私のご主人様Ⅲ

「なんで麻琴に邪魔されなきゃいけないんだよ」

「琴音ちゃんは麻夏のなの~!」

「はぁ?意味わかんねぇ」

なんで険悪ムード?今から文化祭はじまるのに。

どうしようかと様子を見守っていると、背後から引き寄せられて抵抗も出来ないまま誰かに抱き寄せられる。

ううん、抵抗しなかっただけ。顔をあげればやっぱり季龍さんがいて、首をかしげた。

「永塚、まだ着替えてねぇの?早くしろよ。あいつらに手伝ってもらえば?」

ゆ、勇者なのか気にしてないのか…。

着付けをした男子が季龍さんを茶化すように、群がっていた女子たちを指さす。

季龍さんは眉間のシワを深くさせ、女子たちを見て舌打ちすると、私を離して自ら女子たちの方へ向かう。

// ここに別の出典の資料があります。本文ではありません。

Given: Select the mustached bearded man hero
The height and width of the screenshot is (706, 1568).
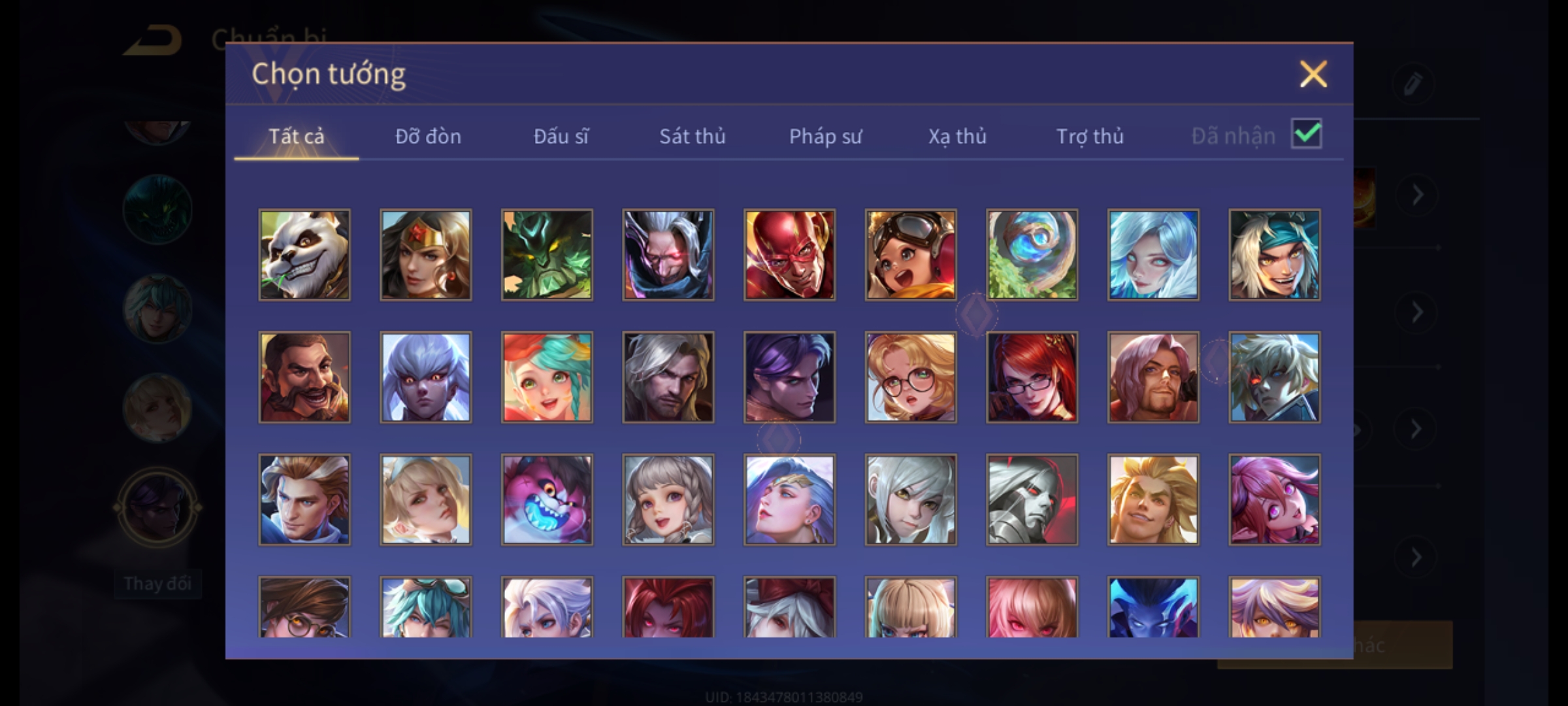Looking at the screenshot, I should pyautogui.click(x=304, y=377).
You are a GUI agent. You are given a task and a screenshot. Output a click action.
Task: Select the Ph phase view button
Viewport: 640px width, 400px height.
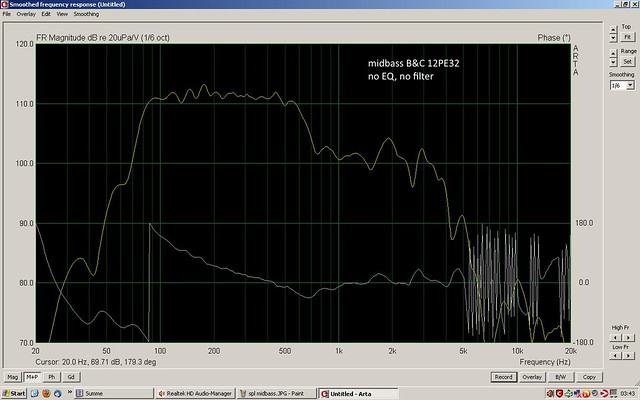53,377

その途端、目を輝かせるファンの人たち。だけど、季龍さんは彼女たちが持った浴衣を奪い取るように持つと、すぐに踵を返して戻ってきた。

「琴音」

「…コク」

やれと言うことらしい。

素直に受け取って近くのいすに帯を置いておく。

その間に制服を脱ぎ始めた季龍さんから制服を受け取って軽く畳んでいすに置く。